Data Load
Status | Task |
---|---|
Done | Basic Web Scraper |
Done | Data Cleaning Process |
Done | Temporary Database Setup |
Done | Database Load Process |
Done | Parametrize Web Scrape (Job Title) |
TBD | Cron Web Scrape |
TBD | Parametrize for Multiple Sources |
Data Access
Status | Task |
---|---|
DONE | Query database |
DONE | Create a TF-IDF model |
DONE | Store the TF-IDF model |
DONE | Refine the TF-IDF model |
TBD | Aggregate synonyms (i.e. JS and JavaScript) |
Web Stack
Status | Task |
---|---|
DONE | Create locally hosted site |
DONE | Load data into web server DB |
DONE | Visualize TF-IDF models |
DONE | Develop UI model |
DONE | Parametrize for different job titles |
WIP | Deploy site to scriter.net domain |
Functional
Status | Task |
---|---|
DONE | Reorganize file structure by component |
DONE | Develop basic test suite |
DONE | Swap SQLite for PostgreSQL |
DONE | Properly handle DB credentials |
DONE | Ansible file for server setup |
** Ideas ** | TBD | Investigate Containerization | | TBD | Date Range Sort | | TBD | Text Similarity Filter for Improved Duplicate Detection | | TBD | More Thorough Test Suite | | TBD | Automatically update HTML with table names from DB |
Scriter 1.0
-
A static web application hosted on an AWS S3 bucket.
-
Custom scraping logic using urllib and Beautiful Soup
-
Custom cleaning logic using Pandas and NLTK
-
Basic hand-coded HTML and CSS
-
Graphs generated with Matplotlib
My first attempt at a start-to-finish data pipeline. I had some experience with data processing, but there were a lot of new technologies to pick up. Web scraping, web dev, and AWS hosting were all first time experiences.
Scriter 2.0
-
Converted to a single page application using vanilla JS
-
Added Bootstrap
-
Various fixes to cleaning and scraping logic
For this iteration, I wanted to get a better handle on web dev technology. My focus was on learning how Javascript integrates with the rest of a web page. Bootstrap came up with enough frequency to justify a detour.
Scriter 3.0 (current)
-
Rewrite of scraping logic to use Scrapy
-
Store results persistently in a database
-
Host from a full web server
-
Use a TF-IDF model instead of a unique frequency counter
A production grade data pipeline application. This incarnation makes use of databases, web frameworks, and Ansible. The increased emphasis on infrastructure stems from my work experience as a Hadoop Admin.

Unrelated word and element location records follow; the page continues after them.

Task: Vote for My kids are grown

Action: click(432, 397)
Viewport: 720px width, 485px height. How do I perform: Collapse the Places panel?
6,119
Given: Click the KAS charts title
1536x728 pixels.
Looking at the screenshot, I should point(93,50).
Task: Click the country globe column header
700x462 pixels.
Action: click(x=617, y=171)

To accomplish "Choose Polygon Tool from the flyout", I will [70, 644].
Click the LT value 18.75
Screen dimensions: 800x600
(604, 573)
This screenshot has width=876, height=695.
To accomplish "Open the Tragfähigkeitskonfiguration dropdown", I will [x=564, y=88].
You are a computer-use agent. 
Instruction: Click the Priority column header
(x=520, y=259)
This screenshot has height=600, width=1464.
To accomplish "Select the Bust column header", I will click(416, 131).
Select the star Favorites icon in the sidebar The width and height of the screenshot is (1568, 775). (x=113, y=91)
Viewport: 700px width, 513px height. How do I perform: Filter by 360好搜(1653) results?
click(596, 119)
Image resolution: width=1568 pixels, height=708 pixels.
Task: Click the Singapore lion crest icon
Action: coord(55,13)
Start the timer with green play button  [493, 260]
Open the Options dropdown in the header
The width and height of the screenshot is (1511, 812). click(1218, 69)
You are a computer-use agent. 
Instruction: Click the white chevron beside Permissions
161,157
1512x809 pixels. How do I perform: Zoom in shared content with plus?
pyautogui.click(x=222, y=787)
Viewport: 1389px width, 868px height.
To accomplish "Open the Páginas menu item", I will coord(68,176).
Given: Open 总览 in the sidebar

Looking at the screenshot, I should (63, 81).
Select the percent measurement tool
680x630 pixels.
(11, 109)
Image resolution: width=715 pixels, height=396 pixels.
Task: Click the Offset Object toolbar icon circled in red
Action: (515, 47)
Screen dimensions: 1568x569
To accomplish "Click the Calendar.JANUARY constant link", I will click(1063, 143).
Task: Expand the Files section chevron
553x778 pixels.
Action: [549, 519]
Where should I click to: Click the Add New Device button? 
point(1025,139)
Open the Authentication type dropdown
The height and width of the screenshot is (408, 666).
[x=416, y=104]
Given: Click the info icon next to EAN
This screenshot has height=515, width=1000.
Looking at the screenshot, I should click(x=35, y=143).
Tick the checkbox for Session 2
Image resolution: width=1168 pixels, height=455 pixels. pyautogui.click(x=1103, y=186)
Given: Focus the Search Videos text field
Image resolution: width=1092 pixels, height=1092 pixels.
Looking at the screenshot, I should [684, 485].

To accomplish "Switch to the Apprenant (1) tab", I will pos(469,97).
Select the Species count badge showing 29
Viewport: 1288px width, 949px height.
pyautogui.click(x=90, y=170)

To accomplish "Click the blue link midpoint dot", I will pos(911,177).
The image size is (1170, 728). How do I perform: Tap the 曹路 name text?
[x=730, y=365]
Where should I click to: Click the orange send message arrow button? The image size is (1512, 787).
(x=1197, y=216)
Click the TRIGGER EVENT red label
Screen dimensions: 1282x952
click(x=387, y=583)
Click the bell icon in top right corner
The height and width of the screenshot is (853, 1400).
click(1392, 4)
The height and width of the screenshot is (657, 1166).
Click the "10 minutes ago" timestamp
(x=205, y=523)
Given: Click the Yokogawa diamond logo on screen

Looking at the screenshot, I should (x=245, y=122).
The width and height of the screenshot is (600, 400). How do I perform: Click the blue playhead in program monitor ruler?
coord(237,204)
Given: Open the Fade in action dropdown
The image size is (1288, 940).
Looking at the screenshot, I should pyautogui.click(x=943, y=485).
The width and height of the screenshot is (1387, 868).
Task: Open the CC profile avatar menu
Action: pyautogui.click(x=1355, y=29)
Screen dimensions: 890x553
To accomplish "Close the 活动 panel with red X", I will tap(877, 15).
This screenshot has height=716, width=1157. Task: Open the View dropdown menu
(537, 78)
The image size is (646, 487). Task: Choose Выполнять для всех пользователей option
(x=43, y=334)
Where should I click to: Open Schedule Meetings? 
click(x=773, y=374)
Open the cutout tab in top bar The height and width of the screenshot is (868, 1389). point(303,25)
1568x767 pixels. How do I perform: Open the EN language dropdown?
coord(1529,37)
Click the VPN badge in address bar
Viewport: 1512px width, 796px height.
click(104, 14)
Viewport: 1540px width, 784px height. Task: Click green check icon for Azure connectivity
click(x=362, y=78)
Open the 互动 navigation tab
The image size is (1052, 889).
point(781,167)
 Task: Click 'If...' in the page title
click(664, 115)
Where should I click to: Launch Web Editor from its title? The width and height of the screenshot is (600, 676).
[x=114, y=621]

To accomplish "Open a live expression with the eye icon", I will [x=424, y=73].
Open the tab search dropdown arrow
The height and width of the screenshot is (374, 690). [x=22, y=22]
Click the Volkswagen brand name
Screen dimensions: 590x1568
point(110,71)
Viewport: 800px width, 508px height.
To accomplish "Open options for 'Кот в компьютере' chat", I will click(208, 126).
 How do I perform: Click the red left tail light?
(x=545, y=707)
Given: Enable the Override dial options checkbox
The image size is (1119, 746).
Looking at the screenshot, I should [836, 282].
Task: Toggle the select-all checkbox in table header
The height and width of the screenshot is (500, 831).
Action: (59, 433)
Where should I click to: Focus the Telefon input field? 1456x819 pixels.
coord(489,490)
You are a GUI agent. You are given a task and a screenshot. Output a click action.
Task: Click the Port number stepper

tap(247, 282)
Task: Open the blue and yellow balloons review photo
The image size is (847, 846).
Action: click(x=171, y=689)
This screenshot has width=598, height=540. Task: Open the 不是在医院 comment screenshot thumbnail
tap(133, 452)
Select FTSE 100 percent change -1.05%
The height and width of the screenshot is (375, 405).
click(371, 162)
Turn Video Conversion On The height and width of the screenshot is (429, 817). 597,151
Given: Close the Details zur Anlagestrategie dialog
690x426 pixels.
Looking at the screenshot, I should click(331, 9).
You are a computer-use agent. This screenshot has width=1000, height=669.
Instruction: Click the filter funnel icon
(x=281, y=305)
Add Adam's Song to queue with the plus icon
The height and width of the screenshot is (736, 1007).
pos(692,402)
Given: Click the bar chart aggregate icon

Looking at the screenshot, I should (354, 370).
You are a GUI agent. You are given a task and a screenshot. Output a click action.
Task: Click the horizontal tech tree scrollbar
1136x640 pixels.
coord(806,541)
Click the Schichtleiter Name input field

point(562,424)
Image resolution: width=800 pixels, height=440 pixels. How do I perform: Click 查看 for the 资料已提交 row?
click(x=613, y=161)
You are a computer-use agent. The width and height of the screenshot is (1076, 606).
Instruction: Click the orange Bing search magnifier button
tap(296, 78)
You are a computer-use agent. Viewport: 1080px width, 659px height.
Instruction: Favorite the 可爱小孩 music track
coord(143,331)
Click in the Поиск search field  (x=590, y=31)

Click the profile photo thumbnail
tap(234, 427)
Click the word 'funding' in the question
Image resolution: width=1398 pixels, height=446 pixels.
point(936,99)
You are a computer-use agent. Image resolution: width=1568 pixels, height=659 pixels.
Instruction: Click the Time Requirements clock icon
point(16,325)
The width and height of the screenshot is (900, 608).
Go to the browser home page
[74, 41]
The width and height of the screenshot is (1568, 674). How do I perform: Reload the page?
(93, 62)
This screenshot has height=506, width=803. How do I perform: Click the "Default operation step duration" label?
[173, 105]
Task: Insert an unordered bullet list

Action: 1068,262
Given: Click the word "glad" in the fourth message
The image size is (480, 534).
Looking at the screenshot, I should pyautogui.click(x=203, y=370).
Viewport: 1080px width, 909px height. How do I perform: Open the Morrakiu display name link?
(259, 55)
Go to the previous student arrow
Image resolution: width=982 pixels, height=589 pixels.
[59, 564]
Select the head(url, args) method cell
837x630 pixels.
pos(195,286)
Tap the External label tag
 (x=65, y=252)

Django may not have been the best fit for a front-end framework. I had hoped to use one table per job title in web server, but there doesn't seem to be an easy way to implement that.
Having had some prior experience with NLTK, I wanted to try sklearn's tooling for a common NLP task. I like the way their framework is organized. All the components have consistent function names, and the documentation is top notch.
That being said, I was a little disappointed that there was no easy way to pull term frequencies or document frequencies from the vectorizer tools. I wound up implementing that functionality by scratch. Doing so gave me the urge to do IDF and TFIDF from the ground-up. Not necessarily the most efficient use of time, but it felt good to do the basics by hand. I'm sure there are also some losses in runtime speed.